The journal is published on a quarterly schedule overseen by a student editorial board at the University of Kentucky College of Law. Editorial leadership often includes editors who have clerked for judges on the United States Court of Appeals for the Sixth Circuit, the United States District Court for the Eastern District of Kentucky, and justices from the Kentucky Supreme Court. Each volume contains a mix of articles, essays, book reviews, and case notes; contributors have included faculty from Harvard Law School, Columbia Law School, Michigan Law School, Vanderbilt University Law School, Duke University School of Law, and Stanford Law School. The journal has hosted symposia featuring speakers from institutions such as the Federal Reserve Board, the Securities and Exchange Commission, the Department of Justice (United States), and the American Civil Liberties Union. Production integrates legal citation practices derived from the The Bluebook, and the editorial process frequently collaborates with faculty advisors from the University of Kentucky.

Notable Articles and Contributions

The journal has published influential articles on subjects connected to decisions by the United States Supreme Court, analyses of statutes like the Civil Rights Act of 1964, the Voting Rights Act of 1965, the Affordable Care Act, and commentary on rulings such as United States v. Nixon, Roe v. Wade, Citizens United v. FEC, and Chevron U.S.A., Inc. v. Natural Resources Defense Council, Inc.. Contributors have included scholars from Georgetown University Law Center, New York University School of Law, University of Chicago Law School, and practitioners who later argued before the Supreme Court of the United States or served at the United States Department of Justice. The journal’s case notes have dissected judgments from the Sixth Circuit and state opinions from the Kentucky Court of Appeals, while symposia volumes have addressed topics tied to the Federalist Society, the American Constitution Society, and policy debates involving the Congress of the United States.

Impact and Influence

Scholarly work appearing in the journal has been cited by courts including the United States Court of Appeals for the Sixth Circuit and state appellate courts in discussions of constitutional federalism, procedural rules, and administrative law. Alumni editors have gone on to clerk for judges on the United States Court of Appeals for the Sixth Circuit, serve as prosecutors in the United States Attorney's Office, and teach at law schools such as University of Kentucky College of Law, Vanderbilt University Law School, and University of Louisville Brandeis School of Law.

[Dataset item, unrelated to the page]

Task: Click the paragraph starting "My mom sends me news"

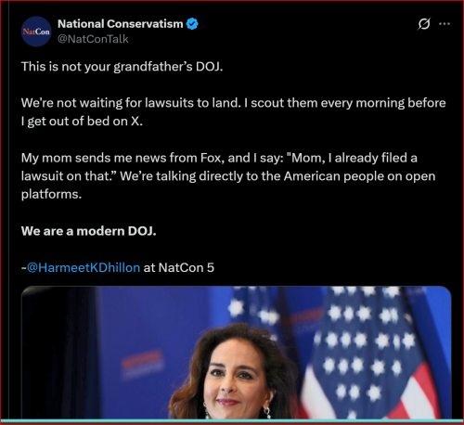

The journal has contributed to regional legal discourse on issues involving the Kentucky General Assembly, energy regulation discussed in forums with the Federal Energy Regulatory Commission, and public-law debates reflected in hearings before committees of the United States Senate and the United States House Committee on the Judiciary.

Awards and Recognition

Over its history the journal and its contributors have received awards and honors from organizations including the American Bar Association, the Association of American Law Schools, the Kentucky Bar Association, and the American Association of Law Libraries. Individual authors and alumni have been recognized with fellowships from institutions such as the National Endowment for the Humanities, the American Academy of Arts and Sciences, the MacArthur Foundation, and clerkship appointments with the Supreme Court of the United States and the United States Court of Appeals.